Original post date: Tuesday, March 18, 2008
Intermission
I am sure that you are waiting with bated breath (I have always wondered what that is and if I ever spell it right?) for the next day of our London trip. I will deliver soon but I need to tell you about my night last night.
The girls came home from Jacksonville and got here about ten, I swooped in and got Madeleine and right to bed she went. After changing her diaper I stood her up and pulled up her jami pants and she walked over to the bed, climbed in and turned on her side as I pulled up the covers. Her standard I am going to sleep pose. I love it. Audrey was put in bed by Heather and both, Madeleine and Audrey, stayed in bed, mind you it was ten at night. Off to bed I went soon.
430a - there is a cry for daddy. It doesn’t really matter if it is a good cry or a bad cry it is still an incredible feeling to be called for, it is very hard to explain the emotion that comes across when one of your kids wants you so desperately. I jump out of bed and I see Madeleine walking passed the bedroom and towards the front door. When she is really upset she puts her hand in her mouth, so she was waddling through the kitchen crying quite heavily. I gathered her up in my arms and held her tight and carried her back to her room. We stood for a few seconds but I was tired so I sat leaning against the side of the bed. She has a little twin bed that used to belong to Heathers great-aunt and uncle, that should tell you a little about the style of the bed - dark wood, turned bed posts, you know the style.
As I sat down she quickly turned around with her back to my stomach and her legs in between mine. The nightlight in her room put a heavenly glow on her face, she was my beautiful daughter in my arms. I rubbed her belly and stroked her face, all the while her eyes were staring in the direction of the nightlight. We sat together for about fifteen minutes and I whispered to her, "Are you ready to get back in bed?" She nodded her head, stood up and walked over and climbed back in bed.

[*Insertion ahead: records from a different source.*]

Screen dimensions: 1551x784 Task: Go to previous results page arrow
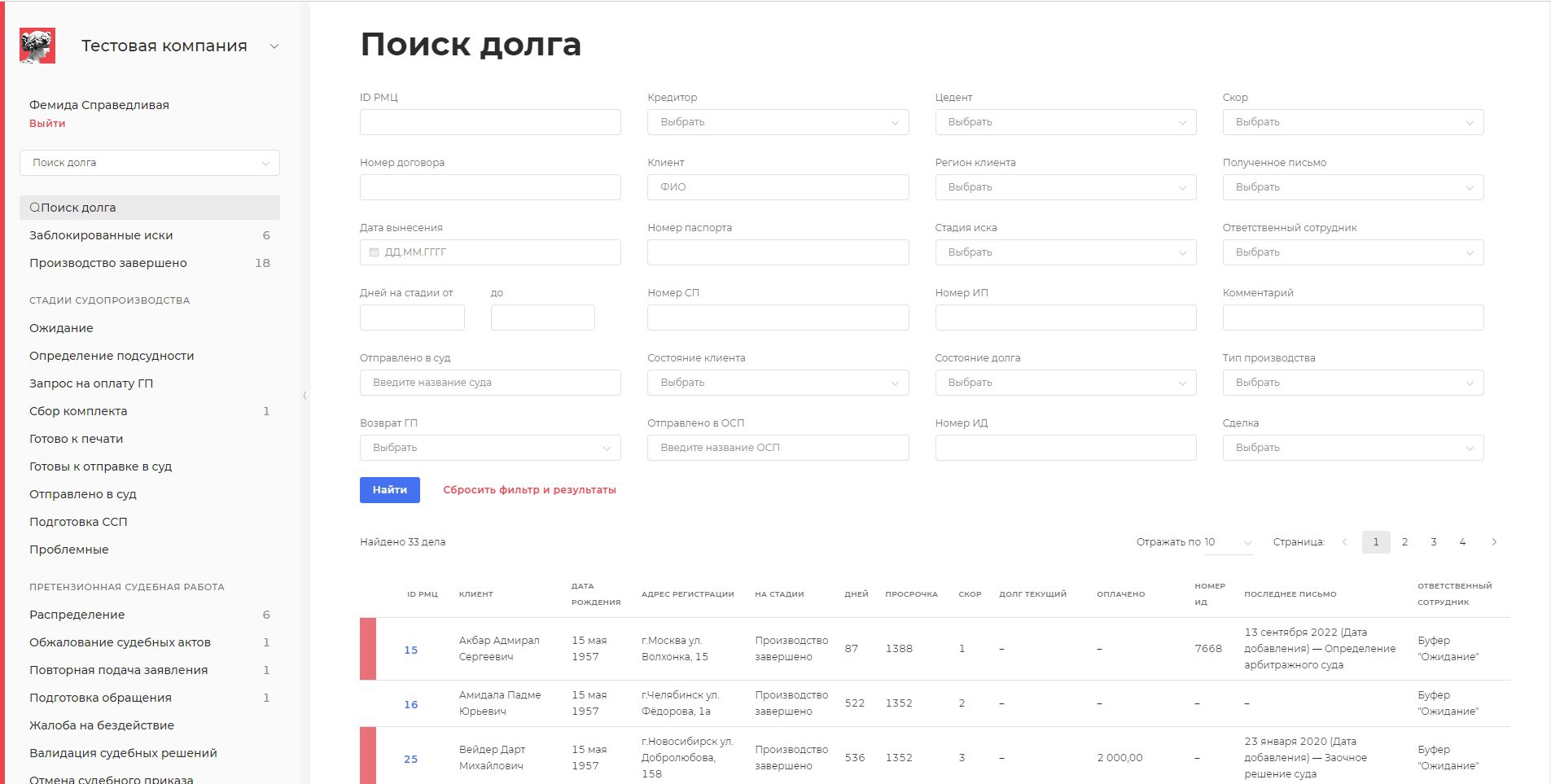(1344, 542)
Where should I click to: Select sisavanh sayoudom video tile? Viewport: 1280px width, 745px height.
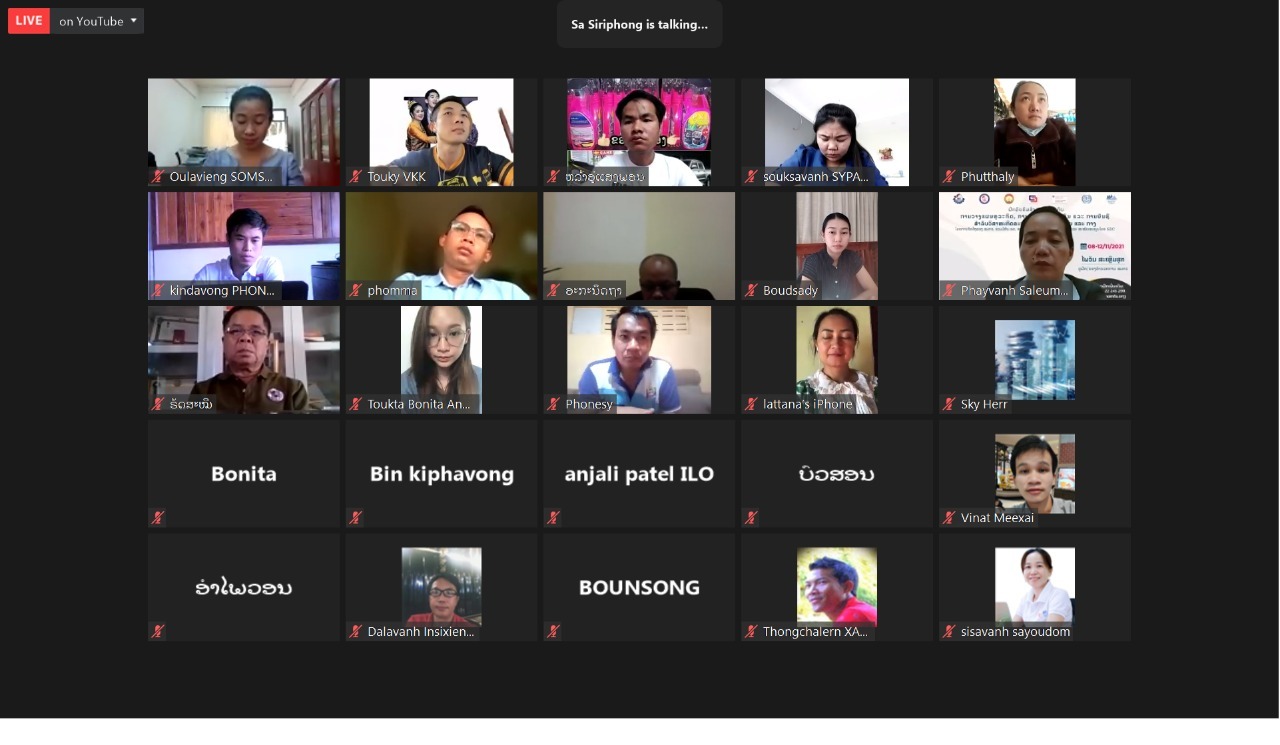1035,587
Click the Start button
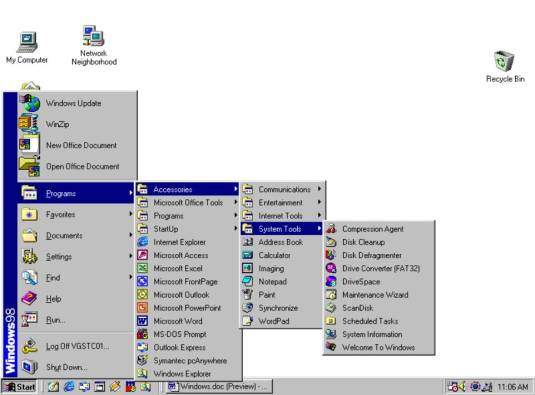Screen dimensions: 535x395 pos(19,387)
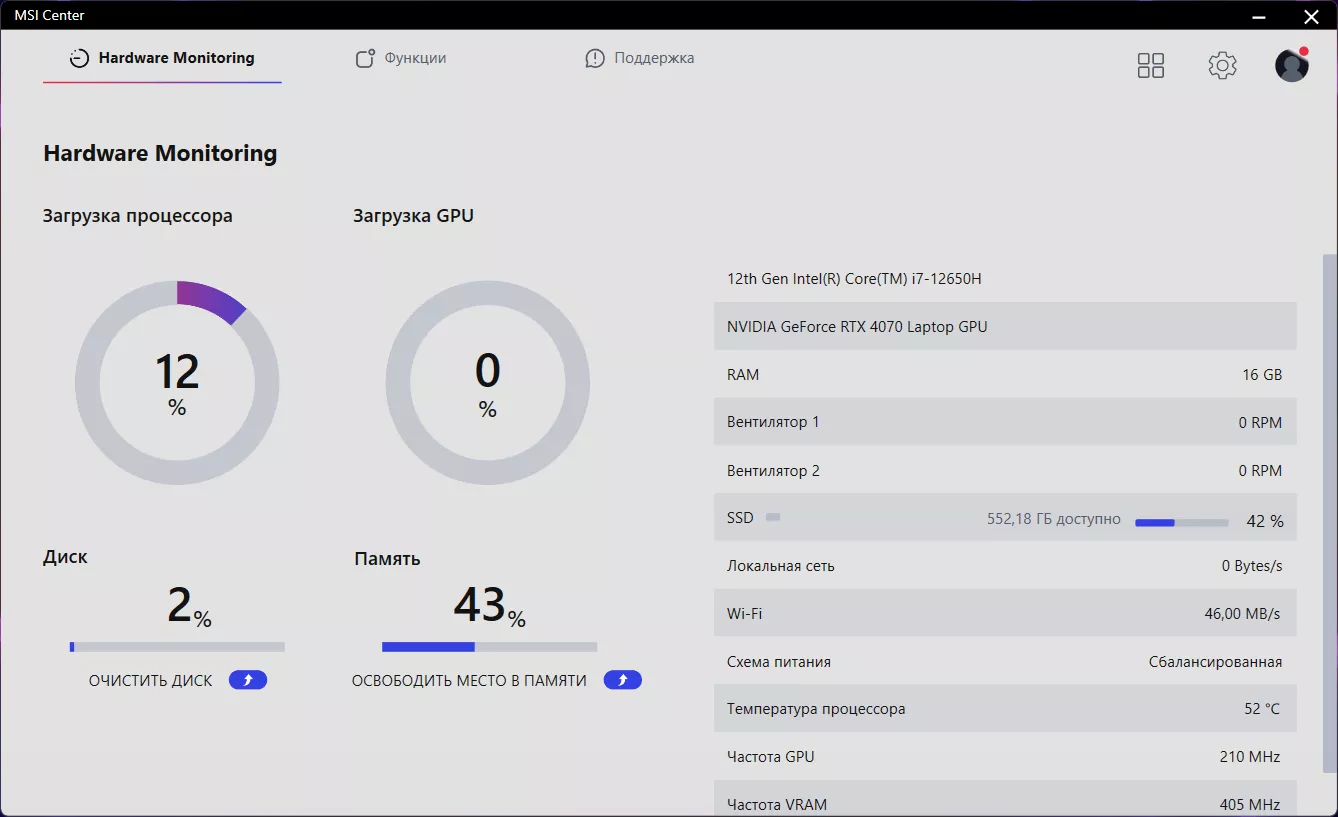Click ОСВОБОДИТЬ МЕСТО В ПАМЯТИ text
Screen dimensions: 1338x817
(x=469, y=680)
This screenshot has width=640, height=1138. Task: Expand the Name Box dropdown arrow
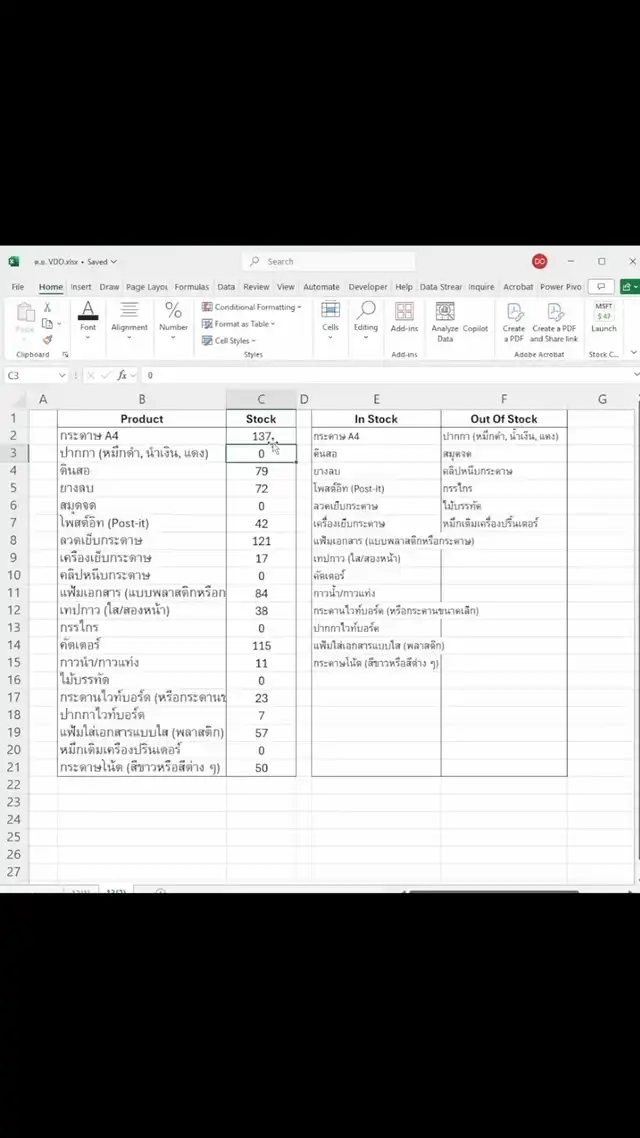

Once again turning on her side as I pulled up the covers, tucking her arms in front of her and closing her eyes. I kissed her on the cheek and told her I would see her in the morning. I walked back through the dark house and crawled back into bed and thought of how much I loved her.
It is moments like those that cause you as a parent to never want to let go of your children. I never understood my mom until I had my own kids.
I hope you enjoyed the intermission to our trip to London, the show will commence again shortly.